» Do this:
Please copy the material from the line with "Screen dimensions: 1187x685" to the line with "click(x=1100, y=629)", swapping "icon" for "logo" and changing nothing else. Leave the pictures out of your answer.

— START OF Records for the exercise —

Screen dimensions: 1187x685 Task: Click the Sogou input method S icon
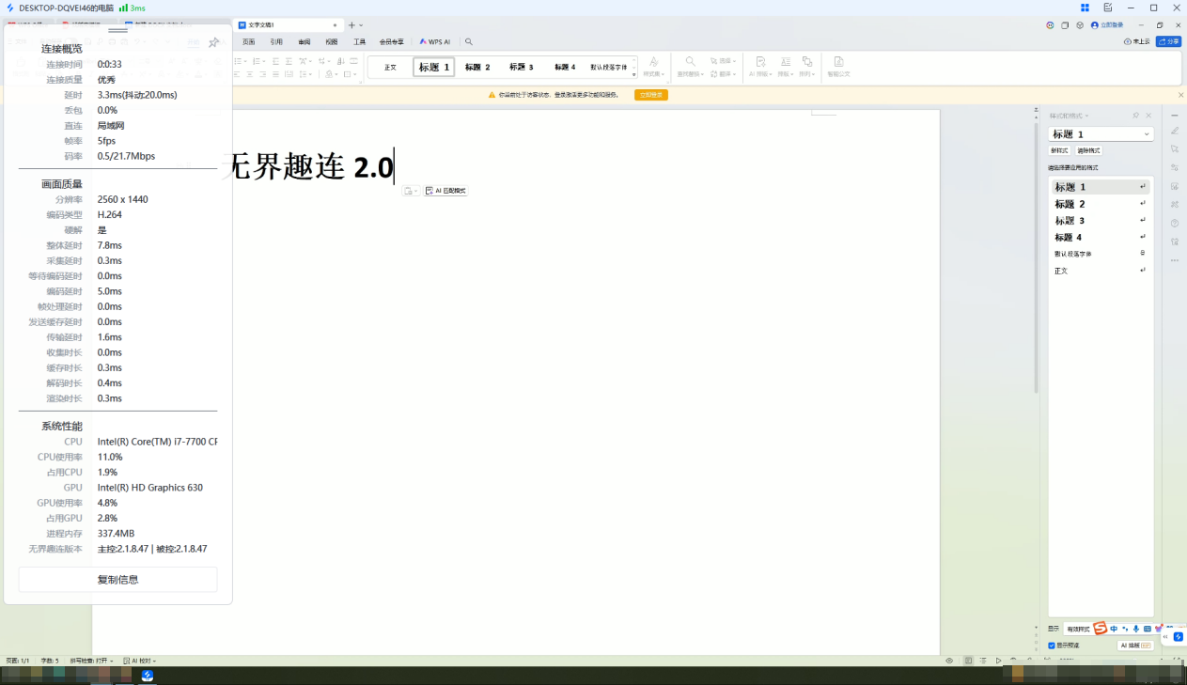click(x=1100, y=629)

— END OF Records for the exercise —
— START OF Records for the exercise —

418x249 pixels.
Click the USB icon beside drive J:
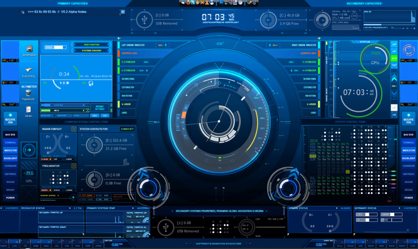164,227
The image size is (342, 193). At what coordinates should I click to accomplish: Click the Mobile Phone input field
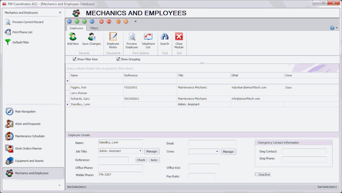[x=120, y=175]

— END OF Records for the exercise —
— START OF Records for the exercise —

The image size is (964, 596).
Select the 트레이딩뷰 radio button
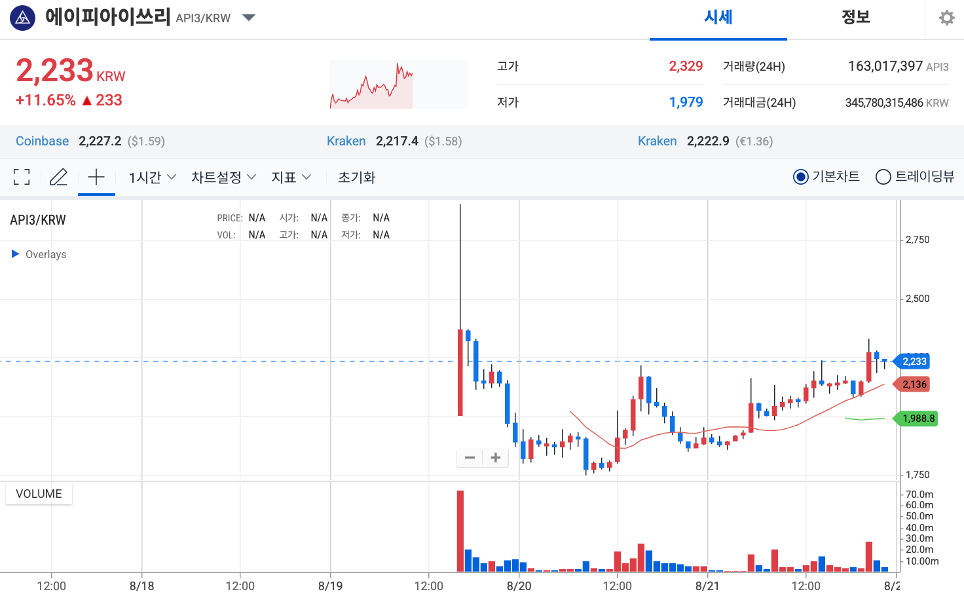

— END OF Records for the exercise —

» The result:
Screen dimensions: 1187x685 Task: Click the Sogou input method S logo
click(x=1100, y=629)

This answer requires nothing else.